Required work
Find the line holding "Screen dimensions: 1379x868" in the entries below. Give it again exactly, along with every line after it up to and including the line holding "You are a computer-use agent. The width".

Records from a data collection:

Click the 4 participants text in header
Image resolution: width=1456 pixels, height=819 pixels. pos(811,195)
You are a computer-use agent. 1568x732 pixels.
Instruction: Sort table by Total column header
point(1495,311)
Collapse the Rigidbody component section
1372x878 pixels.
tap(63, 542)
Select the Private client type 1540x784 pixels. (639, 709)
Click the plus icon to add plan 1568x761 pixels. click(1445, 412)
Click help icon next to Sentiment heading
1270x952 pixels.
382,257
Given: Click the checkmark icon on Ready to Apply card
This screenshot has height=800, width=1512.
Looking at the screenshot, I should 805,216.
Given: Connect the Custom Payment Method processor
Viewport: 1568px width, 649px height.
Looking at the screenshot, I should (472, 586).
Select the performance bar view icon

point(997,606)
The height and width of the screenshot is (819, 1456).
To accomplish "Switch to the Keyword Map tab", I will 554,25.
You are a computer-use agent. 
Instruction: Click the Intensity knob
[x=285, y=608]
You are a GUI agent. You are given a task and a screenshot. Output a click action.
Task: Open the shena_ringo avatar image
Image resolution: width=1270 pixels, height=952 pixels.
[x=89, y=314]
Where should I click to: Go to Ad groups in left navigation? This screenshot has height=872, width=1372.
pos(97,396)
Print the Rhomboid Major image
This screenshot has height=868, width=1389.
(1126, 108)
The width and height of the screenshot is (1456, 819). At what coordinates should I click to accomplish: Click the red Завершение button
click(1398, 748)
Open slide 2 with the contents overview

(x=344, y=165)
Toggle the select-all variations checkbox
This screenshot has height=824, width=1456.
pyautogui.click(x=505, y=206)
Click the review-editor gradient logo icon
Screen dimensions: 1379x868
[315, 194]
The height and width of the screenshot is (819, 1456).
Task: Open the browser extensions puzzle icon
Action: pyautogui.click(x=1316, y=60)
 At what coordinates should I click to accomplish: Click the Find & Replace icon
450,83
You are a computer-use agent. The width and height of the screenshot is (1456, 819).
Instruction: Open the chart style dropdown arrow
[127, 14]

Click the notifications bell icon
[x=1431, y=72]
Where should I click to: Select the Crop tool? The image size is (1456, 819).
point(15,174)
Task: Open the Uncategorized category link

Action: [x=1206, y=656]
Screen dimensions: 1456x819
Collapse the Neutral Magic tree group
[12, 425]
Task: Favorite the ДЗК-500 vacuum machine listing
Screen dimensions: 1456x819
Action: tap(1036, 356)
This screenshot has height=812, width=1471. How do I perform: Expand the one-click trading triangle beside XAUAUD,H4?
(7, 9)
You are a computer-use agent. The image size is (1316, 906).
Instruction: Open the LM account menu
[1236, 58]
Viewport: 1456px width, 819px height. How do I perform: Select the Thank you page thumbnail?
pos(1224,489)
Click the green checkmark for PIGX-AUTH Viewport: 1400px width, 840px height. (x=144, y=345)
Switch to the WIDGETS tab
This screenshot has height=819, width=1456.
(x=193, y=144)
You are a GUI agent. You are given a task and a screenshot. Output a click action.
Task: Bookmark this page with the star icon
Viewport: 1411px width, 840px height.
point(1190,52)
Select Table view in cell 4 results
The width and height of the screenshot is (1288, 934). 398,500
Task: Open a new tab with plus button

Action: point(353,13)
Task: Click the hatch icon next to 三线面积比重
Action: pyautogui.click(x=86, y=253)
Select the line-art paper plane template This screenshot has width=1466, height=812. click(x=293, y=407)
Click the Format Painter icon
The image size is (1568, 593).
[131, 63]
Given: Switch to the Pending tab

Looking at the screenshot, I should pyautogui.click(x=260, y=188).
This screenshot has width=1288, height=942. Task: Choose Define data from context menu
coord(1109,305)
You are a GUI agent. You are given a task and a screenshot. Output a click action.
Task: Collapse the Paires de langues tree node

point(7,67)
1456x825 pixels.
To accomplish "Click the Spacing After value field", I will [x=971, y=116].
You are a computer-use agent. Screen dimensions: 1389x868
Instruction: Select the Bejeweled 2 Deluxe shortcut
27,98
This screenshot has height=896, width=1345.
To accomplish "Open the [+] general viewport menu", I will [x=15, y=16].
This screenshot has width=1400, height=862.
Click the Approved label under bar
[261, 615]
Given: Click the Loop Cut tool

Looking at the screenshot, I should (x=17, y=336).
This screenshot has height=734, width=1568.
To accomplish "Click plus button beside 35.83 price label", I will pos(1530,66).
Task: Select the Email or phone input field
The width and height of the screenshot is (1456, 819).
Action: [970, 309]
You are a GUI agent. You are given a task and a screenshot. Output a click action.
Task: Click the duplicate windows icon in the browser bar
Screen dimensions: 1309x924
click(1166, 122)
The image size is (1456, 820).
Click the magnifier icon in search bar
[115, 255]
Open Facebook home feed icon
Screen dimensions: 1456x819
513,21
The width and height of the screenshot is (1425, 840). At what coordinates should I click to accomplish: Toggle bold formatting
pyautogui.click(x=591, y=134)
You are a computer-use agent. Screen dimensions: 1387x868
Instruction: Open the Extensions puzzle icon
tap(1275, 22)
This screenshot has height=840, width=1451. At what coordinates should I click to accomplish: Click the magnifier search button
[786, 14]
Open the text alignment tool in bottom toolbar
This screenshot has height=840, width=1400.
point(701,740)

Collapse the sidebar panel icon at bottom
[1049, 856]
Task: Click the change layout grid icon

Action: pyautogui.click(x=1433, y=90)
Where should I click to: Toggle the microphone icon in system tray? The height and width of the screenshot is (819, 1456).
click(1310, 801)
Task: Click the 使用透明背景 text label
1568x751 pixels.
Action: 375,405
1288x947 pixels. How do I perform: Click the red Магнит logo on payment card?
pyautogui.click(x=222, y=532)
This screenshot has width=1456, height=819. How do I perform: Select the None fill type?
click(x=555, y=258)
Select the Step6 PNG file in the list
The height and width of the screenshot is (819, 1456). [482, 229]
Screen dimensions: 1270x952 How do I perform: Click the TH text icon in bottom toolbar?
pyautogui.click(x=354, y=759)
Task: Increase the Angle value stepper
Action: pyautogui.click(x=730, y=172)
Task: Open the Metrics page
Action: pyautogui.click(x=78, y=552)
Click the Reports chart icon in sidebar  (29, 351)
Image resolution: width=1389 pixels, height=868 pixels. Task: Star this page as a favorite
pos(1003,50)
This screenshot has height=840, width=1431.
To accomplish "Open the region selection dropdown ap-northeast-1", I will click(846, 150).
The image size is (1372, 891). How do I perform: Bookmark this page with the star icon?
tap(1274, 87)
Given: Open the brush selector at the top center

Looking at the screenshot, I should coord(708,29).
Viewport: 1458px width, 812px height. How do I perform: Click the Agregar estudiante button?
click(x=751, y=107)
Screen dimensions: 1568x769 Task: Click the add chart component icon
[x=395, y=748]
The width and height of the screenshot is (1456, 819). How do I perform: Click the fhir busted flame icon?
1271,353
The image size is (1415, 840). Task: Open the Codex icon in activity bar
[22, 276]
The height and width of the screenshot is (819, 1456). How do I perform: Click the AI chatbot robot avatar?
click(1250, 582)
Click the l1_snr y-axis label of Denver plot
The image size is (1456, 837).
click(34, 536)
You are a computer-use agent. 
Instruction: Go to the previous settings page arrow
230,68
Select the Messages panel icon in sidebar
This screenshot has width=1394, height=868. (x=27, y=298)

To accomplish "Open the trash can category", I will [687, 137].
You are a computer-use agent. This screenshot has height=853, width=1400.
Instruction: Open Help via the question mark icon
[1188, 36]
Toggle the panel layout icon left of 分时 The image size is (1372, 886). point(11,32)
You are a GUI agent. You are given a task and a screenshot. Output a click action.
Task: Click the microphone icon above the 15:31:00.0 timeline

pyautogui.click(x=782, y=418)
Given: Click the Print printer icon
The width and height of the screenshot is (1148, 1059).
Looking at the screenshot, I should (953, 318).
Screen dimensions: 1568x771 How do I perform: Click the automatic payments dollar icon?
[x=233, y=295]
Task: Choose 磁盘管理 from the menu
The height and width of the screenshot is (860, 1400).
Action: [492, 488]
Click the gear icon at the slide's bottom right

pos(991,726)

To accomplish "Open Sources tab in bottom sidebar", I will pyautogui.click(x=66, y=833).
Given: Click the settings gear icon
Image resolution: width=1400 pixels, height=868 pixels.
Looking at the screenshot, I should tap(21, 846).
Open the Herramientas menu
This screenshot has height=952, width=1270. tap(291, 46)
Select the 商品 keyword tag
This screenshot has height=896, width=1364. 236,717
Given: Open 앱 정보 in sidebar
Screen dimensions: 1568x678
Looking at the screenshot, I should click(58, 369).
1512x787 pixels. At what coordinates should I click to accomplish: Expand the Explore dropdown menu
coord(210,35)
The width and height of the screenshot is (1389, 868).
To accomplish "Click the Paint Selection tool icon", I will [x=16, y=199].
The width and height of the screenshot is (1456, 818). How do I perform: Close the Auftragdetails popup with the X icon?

Response to the exercise
Screen dimensions: 1379x868
[315, 194]
The height and width of the screenshot is (819, 1456).
Task: Open the browser extensions puzzle icon
Action: pyautogui.click(x=1316, y=60)
 At what coordinates should I click to accomplish: Click the Find & Replace icon
450,83
You are a computer-use agent. The width and height of the screenshot is (1456, 819).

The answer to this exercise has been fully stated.